- _The task_
With pictures left out, copy exactly every line from the one containing "The height and width of the screenshot is (600, 800)." through the end of the material.

------ Data ------

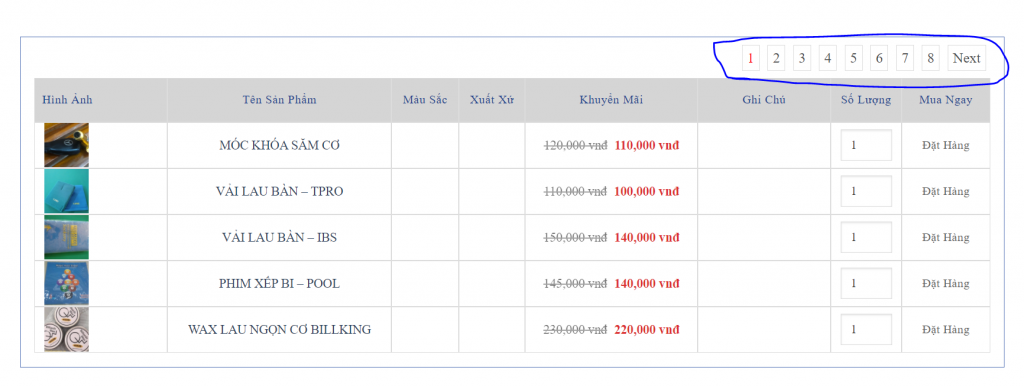
Task: Open the WAX LAU NGỌN CƠ BILLKING thumbnail
Action: pos(67,330)
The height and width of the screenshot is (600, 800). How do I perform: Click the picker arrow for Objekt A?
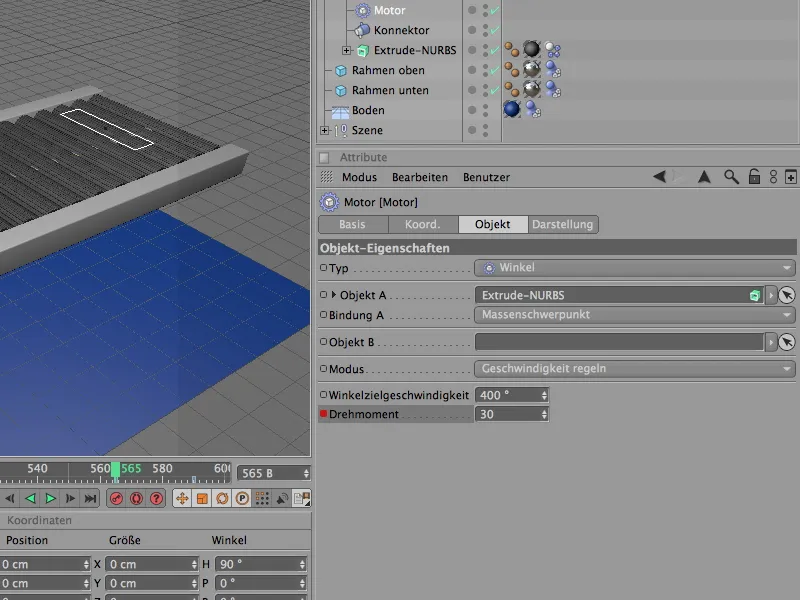(787, 295)
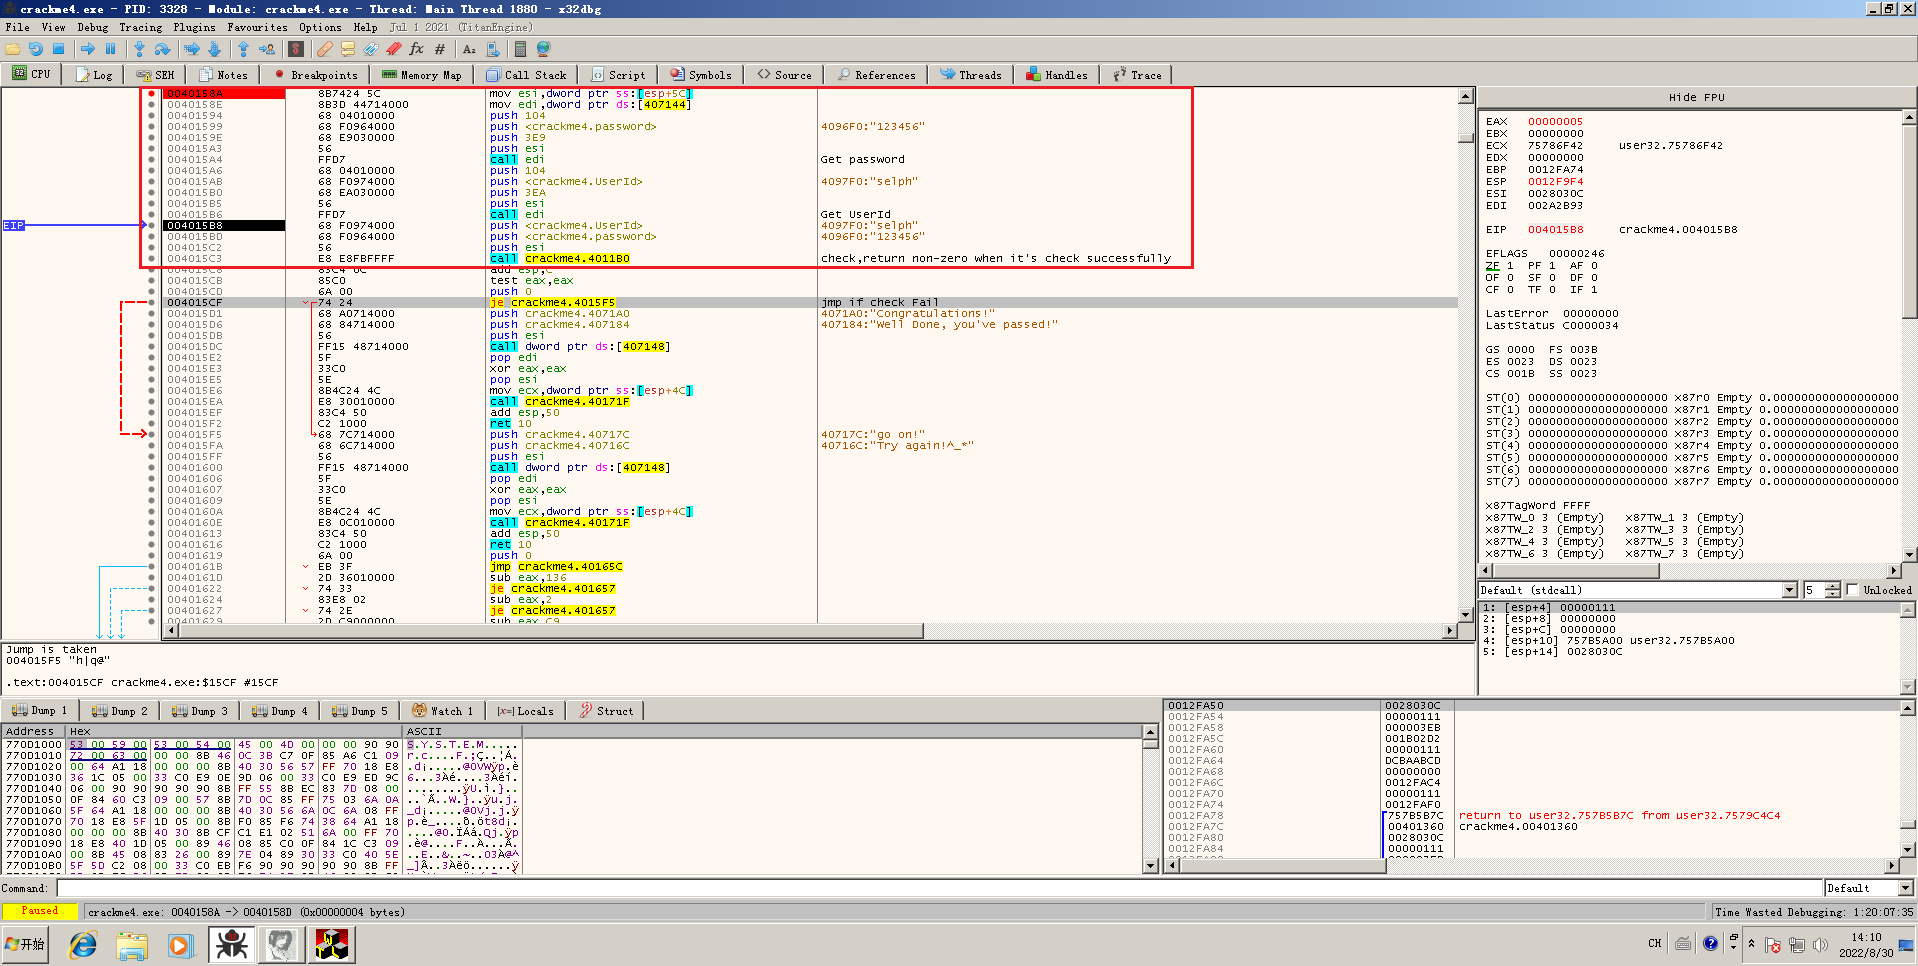The image size is (1918, 966).
Task: Click the Step Into toolbar icon
Action: [x=139, y=49]
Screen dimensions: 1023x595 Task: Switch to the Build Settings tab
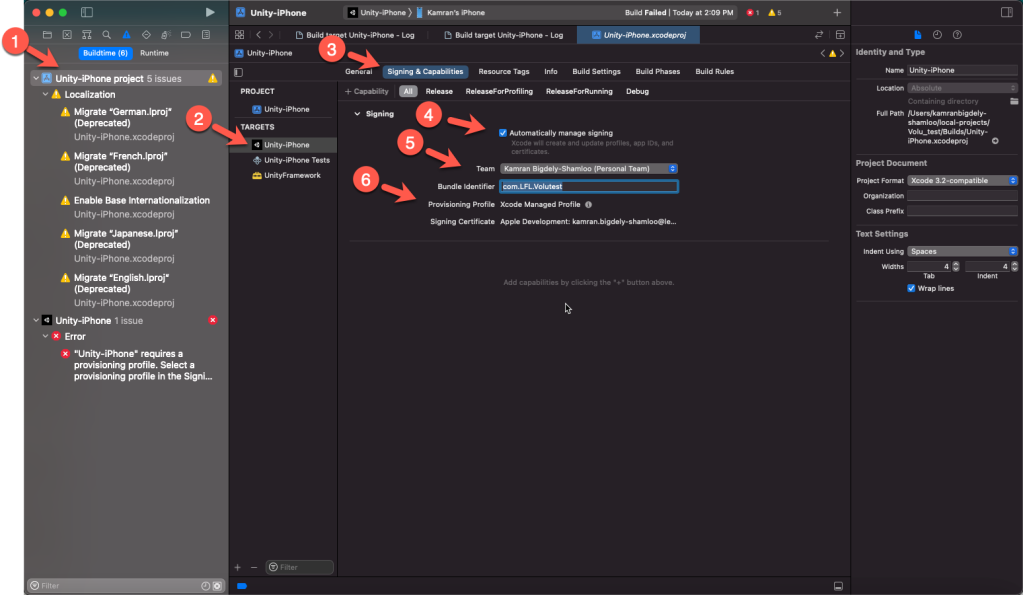596,72
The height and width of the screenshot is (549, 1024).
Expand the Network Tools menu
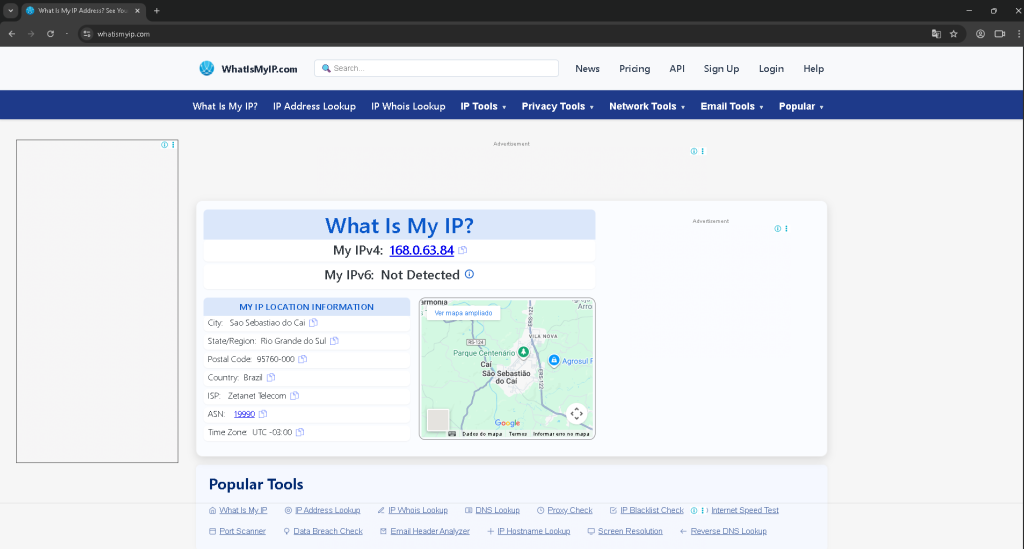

------

- _Solved problem_
The height and width of the screenshot is (600, 800). How do I perform: Click the picker arrow for Objekt A?
(787, 295)
The image size is (1918, 966).
Task: Click the Step Into toolbar icon
Action: [x=139, y=49]
Screen dimensions: 1023x595 Task: Switch to the Build Settings tab
596,72
The height and width of the screenshot is (549, 1024).
Expand the Network Tools menu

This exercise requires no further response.